Warga Medan Wajib Tahu, Cara Aktifkan DTSEN untuk Bansos
Pemerintah terus berkomitmen menyalurkan bantuan sosial (bansos) dengan cara yang lebih efektif dan transparan.
Salah satu langkah yang ditempuh adalah dengan memanfaatkan Data Tunggal Sosial Ekonomi Nasional (DTSEN).
Data ini berfungsi sebagai dasar untuk menentukan siapa saja yang berhak menerima bansos. Karena itu, warga Medan wajib memastikan data DTSEN mereka aktif agar bisa masuk dalam daftar penerima bantuan.
Banyak warga yang belum memahami pentingnya DTSEN.
Padahal, dengan data yang sudah aktif, proses penyaluran bansos menjadi lebih cepat, tepat sasaran, dan minim risiko terlewat.
Jika warga belum mengaktifkan atau memperbarui data, mereka bisa kehilangan kesempatan menerima bantuan yang seharusnya menjadi hak.
Apa Itu DTSEN?
DTSEN atau Data Tunggal Sosial Ekonomi Nasional merupakan sistem data terintegrasi yang mencatat kondisi sosial dan ekonomi seluruh masyarakat Indonesia.
Pemerintah menggunakan data ini sebagai acuan utama dalam menetapkan penerima bantuan sosial. Sistem ini juga mencegah terjadinya tumpang tindih penerima, sehingga bansos lebih merata.
Warga Medan yang sudah terdaftar di DTSEN tetap harus memeriksa apakah datanya aktif atau tidak.
Jika data belum aktif, warga harus segera mengurusnya agar tidak tertinggal dalam penyaluran bansos berikutnya.
Dokumen yang Dibutuhkan untuk Aktivasi DTSEN
Sebelum datang ke lokasi pelayanan, warga Medan harus menyiapkan dokumen berikut:
- Kartu Tanda Penduduk (KTP) sebagai identitas resmi.
- Kartu Keluarga (KK) untuk mencocokkan data keluarga.
- Surat keterangan domisili jika alamat tidak sesuai dengan KTP.
- Data tambahan terkait kondisi sosial-ekonomi keluarga, seperti jumlah tanggungan atau pekerjaan, bila diminta petugas.
Dengan membawa dokumen lengkap, proses aktivasi DTSEN bisa berlangsung lebih cepat.
Cara Mengaktifkan DTSEN di Kota Medan
Warga Medan bisa mengaktifkan DTSEN dengan mengikuti langkah-langkah berikut:
- Datangi kantor kelurahan atau kecamatan sesuai domisili.
- Ajukan permohonan aktivasi atau pembaruan data DTSEN kepada petugas.
- Lengkapi dan isi formulir data sosial ekonomi sesuai kondisi nyata keluarga.
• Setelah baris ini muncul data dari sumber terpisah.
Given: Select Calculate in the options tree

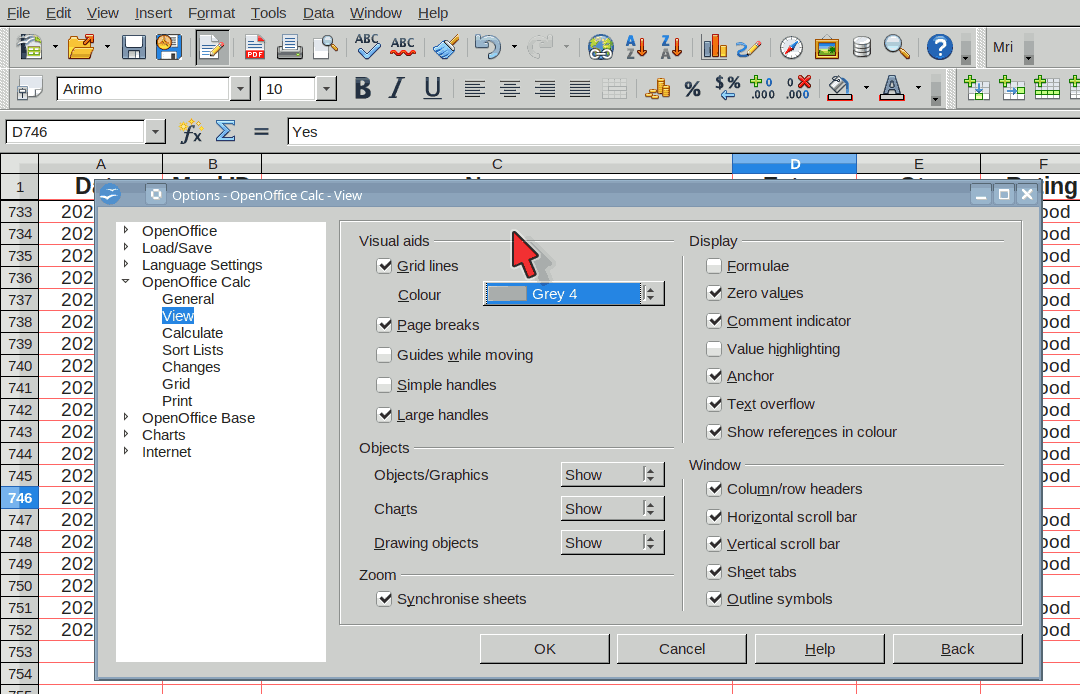Looking at the screenshot, I should (x=192, y=333).
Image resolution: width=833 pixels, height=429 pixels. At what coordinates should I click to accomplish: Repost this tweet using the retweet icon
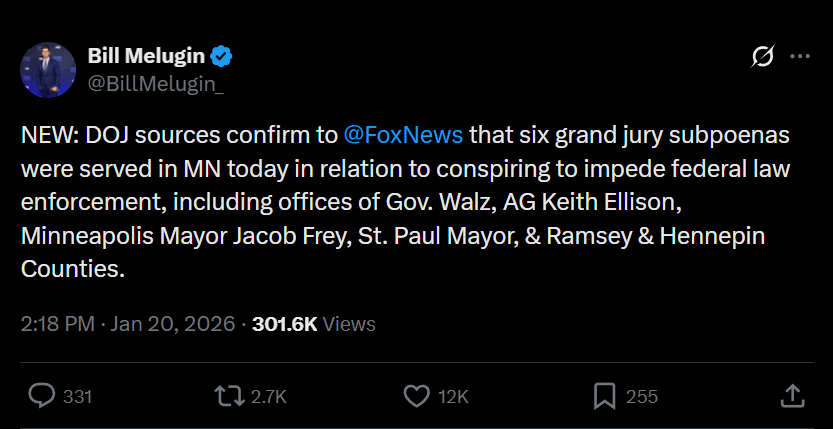[x=229, y=396]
- Petugas akan memverifikasi dokumen dan melakukan validasi data.
- Setelah data dinyatakan aktif, sistem akan langsung merekam informasi tersebut sehingga bisa digunakan untuk penyaluran bansos.
Selain di kantor kelurahan dan kecamatan, warga juga bisa menghubungi Dinas Sosial Kota Medan di Jl. Pinang Baris No. 114, Medan Sunggal untuk berkonsultasi atau melakukan pembaruan data.
Cara Memeriksa Status Aktivasi DTSEN
Selain mengurus secara langsung, warga bisa mengecek status DTSEN secara online melalui laman resmi pemerintah.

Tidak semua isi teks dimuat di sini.